After the Fall
All the news this past month about moving the trial of Sept. 11 mastermind Khalid Shaikh Mohammed out of downtown Manhattan has gotten me thinking about the many ways Sept. 11 has become a marker. We divide life into before and after, use the event as a way of judging the world and hold it up as a yardstick for understanding news (“another Sept. 11,” “the next,” “worse than”).
To use a literary metaphor, the attack was our Paradise Lost. We were kicked out of the Garden and lost so much innocence. Remember when we could travel with our shoes on? When office towers in Times Square weren’t routinely evacuated over security threats? When our government didn’t have an excuse for wiretapping or waterboarding?

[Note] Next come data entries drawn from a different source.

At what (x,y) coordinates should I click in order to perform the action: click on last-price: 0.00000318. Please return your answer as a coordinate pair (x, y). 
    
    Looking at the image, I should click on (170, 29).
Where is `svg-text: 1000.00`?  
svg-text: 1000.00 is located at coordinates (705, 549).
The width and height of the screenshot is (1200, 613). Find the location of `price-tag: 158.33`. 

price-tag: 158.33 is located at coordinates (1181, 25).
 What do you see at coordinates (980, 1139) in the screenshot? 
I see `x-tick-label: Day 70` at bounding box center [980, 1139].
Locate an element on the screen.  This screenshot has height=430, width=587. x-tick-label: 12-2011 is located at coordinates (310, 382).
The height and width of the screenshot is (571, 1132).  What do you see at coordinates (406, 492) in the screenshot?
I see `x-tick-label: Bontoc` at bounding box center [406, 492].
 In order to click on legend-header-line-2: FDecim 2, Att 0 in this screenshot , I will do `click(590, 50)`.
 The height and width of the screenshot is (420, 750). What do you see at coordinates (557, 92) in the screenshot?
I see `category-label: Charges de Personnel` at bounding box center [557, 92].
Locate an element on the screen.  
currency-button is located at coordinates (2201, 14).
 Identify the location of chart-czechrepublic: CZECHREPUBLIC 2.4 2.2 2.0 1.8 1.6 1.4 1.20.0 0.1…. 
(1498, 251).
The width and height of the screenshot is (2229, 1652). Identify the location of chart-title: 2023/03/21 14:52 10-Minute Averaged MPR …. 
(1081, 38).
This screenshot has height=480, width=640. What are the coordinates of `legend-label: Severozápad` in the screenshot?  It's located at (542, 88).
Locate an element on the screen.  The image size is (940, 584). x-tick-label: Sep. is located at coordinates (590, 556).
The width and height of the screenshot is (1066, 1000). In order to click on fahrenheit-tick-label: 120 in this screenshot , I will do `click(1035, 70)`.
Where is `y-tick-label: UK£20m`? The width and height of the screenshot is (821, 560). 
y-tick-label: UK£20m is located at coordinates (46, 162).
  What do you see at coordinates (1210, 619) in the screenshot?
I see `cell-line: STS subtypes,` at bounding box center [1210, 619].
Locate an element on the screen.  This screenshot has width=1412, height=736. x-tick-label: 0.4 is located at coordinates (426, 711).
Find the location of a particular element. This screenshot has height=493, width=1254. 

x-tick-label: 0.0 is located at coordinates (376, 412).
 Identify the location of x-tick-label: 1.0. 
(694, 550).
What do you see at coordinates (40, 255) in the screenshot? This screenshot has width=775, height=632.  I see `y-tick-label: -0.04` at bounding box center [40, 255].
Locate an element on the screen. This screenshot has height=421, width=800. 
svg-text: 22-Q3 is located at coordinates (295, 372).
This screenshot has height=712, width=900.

Along with the specific ways the tragedy has affected travel, security and civil liberties, it has had a pervasive effect on American confidence, both in the country’s infallibility and in its role in the world. Ten years ago, we felt invulnerable and trusted that we were the center of gravity. Now we’re afraid, and people talk at dinner parties about whether they should be learning Mandarin.
Sept. 11 was supposed to be the end of the age of irony, as Graydon Carter so infamously pointed out. We got over that, and have Gawker and Perez Hilton to prove it, but in so many other ways we haven’t bounced back—and probably never will. “The terrorists have won” is often said as an (ironic) joke, but in some ways it’s true: Our “after” is not our “before.”
The country has changed and grown more divided than ever. It’s worth noting that one of our most polarizing public figures has spun 9/11 into a marketing slogan for his political agenda. Glenn Beck’s populist 9.12 Project is officially based on 9 principles and 12 values (smaller government chief among them), but those numbers aren’t a coincidence: The mission statement says the project is “designed to bring us all back to the place we were on September 12, 2001. The day after America was attacked…we were united as Americans, standing together to protect the greatest nation ever created.”
I don’t agree with Beck’s views or believe his road map is the best way back, but I think a lot of us would like to return to something like the America we used to live in.